Although in cases with strangulation, intestine-derived pathogens are the main reason for SSI after inguinal hernia surgery, SSI usually happens by skin-derived pathogens in elective cases (
9,
10). In fact, 2.4% of elective inguinal hernia cases surgeries may be complicated with SSI, which is comparable with SSI rate of 4.1% in emergency surgeries (
11,
12). With this regard, many efforts have been made to minimize the risk of SSI after inguinal repair.
One of the prerequisites in case of lowering the rate of infection is believed to be prophylactic antibiotic therapy. Several clinical trials assessing the use of preoperative antibiotics in groin and incisional hernia repair have supported their use (
13). However, a published meta-analysis reported no significant difference in cases with infections between those who administrated prophylactic antimicrobial therapy and those without this provision (
14).
Another part of the problem that deals with SSI is the use of prosthetic meshes. Although meshes reduce the risk of hernia recurrence, they provide a surface for opportunistic pathogens to form a biofilm (
2,
15). Many efforts have been made to provide materials that lower the rate of SSI, such as silver and chlorhexidine-impregnated products or recently proposed polypropylene meshes. However, some studies proposed that there is no superiority of these materials compared to the conventional materials (
16-
18).
The pathophysiology of SSI in inguinal hernia repair is not clearly known; however, in case of non-emergent cases, it is believed that contamination of the wound with epidermal microbiota plays a substantial role. With this regard, it is advised to prevent the contact of the mesh with patient’s skin. Moreover, it is proposed that changing the gloves before mesh insertion reduces the risk of SSI in this type of surgery (
12). However, no proved evidence in this regard is proposed, and the role of glove changing in SSI reduction remained a hypothesis. Our results showed no statistically significant difference regarding the rate of infection between the group that the surgeon changed his glove and the group that had their glove unchanged.
Long duration of surgery is another possible risk factor for infection. Long-time surgery makes the surgeon tiered and is associated with higher risk of inadvertent contamination. Moreover, the risk of glove perforation increases as the surgery takes time (
8,
19). However, we found no significant difference in case of mean surgery time between those who developed infection and those who had no infection. It is reported that an operation time of more than two hours is especially responsible for glove perforation, and most gloves last around two hours (
20). The mean surgery time in our study was not more than two hours, and the lack of significance may be partly due to this.

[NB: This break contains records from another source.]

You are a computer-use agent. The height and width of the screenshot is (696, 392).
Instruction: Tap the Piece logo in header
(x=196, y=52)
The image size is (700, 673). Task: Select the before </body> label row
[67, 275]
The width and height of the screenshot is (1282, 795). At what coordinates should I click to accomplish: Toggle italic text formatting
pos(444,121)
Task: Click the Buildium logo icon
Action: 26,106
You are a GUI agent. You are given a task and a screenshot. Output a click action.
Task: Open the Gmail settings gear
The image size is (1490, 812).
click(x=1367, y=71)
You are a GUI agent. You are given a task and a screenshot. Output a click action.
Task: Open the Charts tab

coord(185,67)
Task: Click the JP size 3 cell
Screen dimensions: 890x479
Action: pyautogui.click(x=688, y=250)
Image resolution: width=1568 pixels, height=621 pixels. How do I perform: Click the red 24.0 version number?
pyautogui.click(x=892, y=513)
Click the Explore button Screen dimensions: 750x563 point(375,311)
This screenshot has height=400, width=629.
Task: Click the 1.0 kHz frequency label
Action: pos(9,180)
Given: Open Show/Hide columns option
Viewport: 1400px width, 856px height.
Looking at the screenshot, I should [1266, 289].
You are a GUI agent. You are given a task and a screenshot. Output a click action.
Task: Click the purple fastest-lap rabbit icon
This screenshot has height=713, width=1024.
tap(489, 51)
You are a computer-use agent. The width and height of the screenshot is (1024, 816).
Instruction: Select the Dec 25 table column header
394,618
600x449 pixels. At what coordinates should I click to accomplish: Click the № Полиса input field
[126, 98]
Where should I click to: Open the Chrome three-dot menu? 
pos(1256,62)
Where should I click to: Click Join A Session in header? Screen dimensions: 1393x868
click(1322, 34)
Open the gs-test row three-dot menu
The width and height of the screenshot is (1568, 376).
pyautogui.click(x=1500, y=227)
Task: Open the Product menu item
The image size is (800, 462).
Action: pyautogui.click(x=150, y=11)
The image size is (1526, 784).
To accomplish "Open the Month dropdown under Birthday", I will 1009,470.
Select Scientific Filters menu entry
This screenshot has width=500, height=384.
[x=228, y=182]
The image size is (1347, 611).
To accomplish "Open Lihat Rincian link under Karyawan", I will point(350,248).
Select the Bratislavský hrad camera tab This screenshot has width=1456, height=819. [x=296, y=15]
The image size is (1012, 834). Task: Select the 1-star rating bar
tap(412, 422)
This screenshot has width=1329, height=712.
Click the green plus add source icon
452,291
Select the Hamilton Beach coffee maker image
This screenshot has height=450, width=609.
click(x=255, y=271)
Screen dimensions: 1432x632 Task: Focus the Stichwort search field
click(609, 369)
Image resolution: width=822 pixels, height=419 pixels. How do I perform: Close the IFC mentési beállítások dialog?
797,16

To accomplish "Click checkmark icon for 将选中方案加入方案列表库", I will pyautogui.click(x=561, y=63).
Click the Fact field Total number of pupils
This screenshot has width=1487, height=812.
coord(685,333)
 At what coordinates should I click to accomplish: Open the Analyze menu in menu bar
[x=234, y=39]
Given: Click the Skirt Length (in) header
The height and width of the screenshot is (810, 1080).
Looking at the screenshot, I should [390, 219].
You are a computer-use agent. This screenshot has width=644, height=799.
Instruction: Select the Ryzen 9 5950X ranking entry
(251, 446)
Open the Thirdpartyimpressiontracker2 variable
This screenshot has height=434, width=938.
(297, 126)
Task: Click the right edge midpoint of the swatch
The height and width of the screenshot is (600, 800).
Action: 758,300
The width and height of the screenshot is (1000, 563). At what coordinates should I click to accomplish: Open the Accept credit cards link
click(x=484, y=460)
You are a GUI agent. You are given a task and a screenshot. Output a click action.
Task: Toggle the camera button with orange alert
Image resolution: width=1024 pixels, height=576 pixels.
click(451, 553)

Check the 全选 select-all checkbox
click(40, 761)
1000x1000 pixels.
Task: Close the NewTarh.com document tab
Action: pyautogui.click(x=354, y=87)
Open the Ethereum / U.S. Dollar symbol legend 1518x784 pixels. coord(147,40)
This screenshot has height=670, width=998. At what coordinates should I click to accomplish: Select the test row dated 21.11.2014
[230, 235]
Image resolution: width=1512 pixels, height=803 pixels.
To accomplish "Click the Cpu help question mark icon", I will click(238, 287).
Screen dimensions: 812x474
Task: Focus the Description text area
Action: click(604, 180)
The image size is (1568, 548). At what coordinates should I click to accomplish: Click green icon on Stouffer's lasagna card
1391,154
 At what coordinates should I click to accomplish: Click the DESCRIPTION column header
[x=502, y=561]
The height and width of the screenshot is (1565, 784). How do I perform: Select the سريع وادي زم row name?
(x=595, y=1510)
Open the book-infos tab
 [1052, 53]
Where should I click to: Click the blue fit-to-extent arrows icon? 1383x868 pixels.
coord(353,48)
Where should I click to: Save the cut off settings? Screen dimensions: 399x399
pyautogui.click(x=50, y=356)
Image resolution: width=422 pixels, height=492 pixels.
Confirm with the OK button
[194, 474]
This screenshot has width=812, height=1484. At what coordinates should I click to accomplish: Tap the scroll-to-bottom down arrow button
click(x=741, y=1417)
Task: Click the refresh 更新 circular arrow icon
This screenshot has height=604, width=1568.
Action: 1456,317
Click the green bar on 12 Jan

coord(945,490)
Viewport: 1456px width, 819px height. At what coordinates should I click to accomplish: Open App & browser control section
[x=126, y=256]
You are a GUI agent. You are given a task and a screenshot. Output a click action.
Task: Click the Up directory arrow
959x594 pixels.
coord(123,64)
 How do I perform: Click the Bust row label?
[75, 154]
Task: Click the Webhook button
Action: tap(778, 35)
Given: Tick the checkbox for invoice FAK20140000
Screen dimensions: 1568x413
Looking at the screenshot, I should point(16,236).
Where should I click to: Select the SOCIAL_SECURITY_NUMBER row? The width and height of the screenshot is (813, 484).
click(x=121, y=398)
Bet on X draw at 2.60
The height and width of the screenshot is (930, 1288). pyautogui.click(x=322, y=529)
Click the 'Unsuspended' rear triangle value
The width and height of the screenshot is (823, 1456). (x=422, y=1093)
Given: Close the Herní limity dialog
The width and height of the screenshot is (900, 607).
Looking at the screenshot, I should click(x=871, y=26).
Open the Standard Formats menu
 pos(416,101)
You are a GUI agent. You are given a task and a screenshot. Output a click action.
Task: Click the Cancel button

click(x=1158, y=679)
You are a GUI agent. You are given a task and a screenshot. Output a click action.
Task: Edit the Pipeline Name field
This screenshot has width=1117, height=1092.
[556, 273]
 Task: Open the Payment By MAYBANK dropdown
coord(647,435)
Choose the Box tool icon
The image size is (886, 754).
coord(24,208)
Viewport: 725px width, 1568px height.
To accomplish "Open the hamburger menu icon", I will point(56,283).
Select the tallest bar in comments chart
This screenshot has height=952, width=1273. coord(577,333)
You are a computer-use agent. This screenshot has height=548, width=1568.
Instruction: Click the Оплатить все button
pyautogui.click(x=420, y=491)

Altogether, the present study was the first in its case and should be weighed in comparison to other studies. We tried to fulfill all the possible limitations. The study had random allocation, and the surgeon, researcher, patient, and those who conducted statistical analysis were blind to the allocation. Moreover, SSI is a multifactorial disorder, and all the possible risk factors should be considered, as we tried to do so. However, there were some missing data in our study that partly influenced our results.
5.1. Conclusions
Our study could not show any benefit for glove changing in reducing SSI after inguinal hernia surgery. Moreover, the time of the surgery was not important in this regard, according to our results. However, this is the first report and the result should be completed with further studies in the future.